**EXERCISE DIRECTIONS**: The required output is every record, written out exactly.

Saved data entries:
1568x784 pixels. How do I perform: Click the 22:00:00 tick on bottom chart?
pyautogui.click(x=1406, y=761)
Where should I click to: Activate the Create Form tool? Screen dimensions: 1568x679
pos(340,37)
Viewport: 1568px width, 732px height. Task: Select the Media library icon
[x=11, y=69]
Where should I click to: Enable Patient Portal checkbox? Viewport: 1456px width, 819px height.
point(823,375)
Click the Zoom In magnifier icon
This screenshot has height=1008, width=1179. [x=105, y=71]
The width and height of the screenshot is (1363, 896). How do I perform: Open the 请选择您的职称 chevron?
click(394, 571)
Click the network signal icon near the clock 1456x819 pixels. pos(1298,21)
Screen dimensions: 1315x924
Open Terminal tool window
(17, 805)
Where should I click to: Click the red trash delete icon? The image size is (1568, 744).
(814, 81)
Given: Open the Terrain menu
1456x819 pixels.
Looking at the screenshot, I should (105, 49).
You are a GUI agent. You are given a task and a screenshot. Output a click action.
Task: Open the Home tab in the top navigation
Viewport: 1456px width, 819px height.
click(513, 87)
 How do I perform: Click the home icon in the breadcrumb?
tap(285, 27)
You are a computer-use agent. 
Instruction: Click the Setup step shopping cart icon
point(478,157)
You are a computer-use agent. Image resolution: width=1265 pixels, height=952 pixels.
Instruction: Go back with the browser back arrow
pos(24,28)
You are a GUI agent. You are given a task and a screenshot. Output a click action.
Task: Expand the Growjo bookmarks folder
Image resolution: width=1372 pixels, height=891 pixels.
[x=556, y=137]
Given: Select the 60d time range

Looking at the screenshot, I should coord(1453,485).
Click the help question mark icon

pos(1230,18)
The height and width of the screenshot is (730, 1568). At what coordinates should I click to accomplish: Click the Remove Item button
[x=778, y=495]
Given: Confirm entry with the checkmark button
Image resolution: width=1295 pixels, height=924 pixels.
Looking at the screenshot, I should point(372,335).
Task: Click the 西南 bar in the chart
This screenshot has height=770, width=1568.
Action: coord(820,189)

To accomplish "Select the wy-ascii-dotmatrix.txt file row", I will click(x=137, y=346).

**ANSWER FOR THE TASK**:
1568x784 pixels. How do I perform: Click the 22:00:00 tick on bottom chart?
pyautogui.click(x=1406, y=761)
Where should I click to: Activate the Create Form tool? Screen dimensions: 1568x679
pos(340,37)
Viewport: 1568px width, 732px height. Task: Select the Media library icon
[x=11, y=69]
Where should I click to: Enable Patient Portal checkbox? Viewport: 1456px width, 819px height.
point(823,375)
Click the Zoom In magnifier icon
This screenshot has height=1008, width=1179. [x=105, y=71]
The width and height of the screenshot is (1363, 896). How do I perform: Open the 请选择您的职称 chevron?
click(394, 571)
Click the network signal icon near the clock 1456x819 pixels. pos(1298,21)
Screen dimensions: 1315x924
Open Terminal tool window
(17, 805)
Where should I click to: Click the red trash delete icon? The image size is (1568, 744).
(814, 81)
Given: Open the Terrain menu
1456x819 pixels.
Looking at the screenshot, I should (105, 49).
You are a GUI agent. You are given a task and a screenshot. Output a click action.
Task: Open the Home tab in the top navigation
Viewport: 1456px width, 819px height.
click(513, 87)
 How do I perform: Click the home icon in the breadcrumb?
tap(285, 27)
You are a computer-use agent. 
Instruction: Click the Setup step shopping cart icon
point(478,157)
You are a computer-use agent. Image resolution: width=1265 pixels, height=952 pixels.
Instruction: Go back with the browser back arrow
pos(24,28)
You are a GUI agent. You are given a task and a screenshot. Output a click action.
Task: Expand the Growjo bookmarks folder
Image resolution: width=1372 pixels, height=891 pixels.
[x=556, y=137]
Given: Select the 60d time range

Looking at the screenshot, I should coord(1453,485).
Click the help question mark icon

pos(1230,18)
The height and width of the screenshot is (730, 1568). At what coordinates should I click to accomplish: Click the Remove Item button
[x=778, y=495]
Given: Confirm entry with the checkmark button
Image resolution: width=1295 pixels, height=924 pixels.
Looking at the screenshot, I should point(372,335).
Task: Click the 西南 bar in the chart
This screenshot has height=770, width=1568.
Action: coord(820,189)

To accomplish "Select the wy-ascii-dotmatrix.txt file row", I will click(x=137, y=346).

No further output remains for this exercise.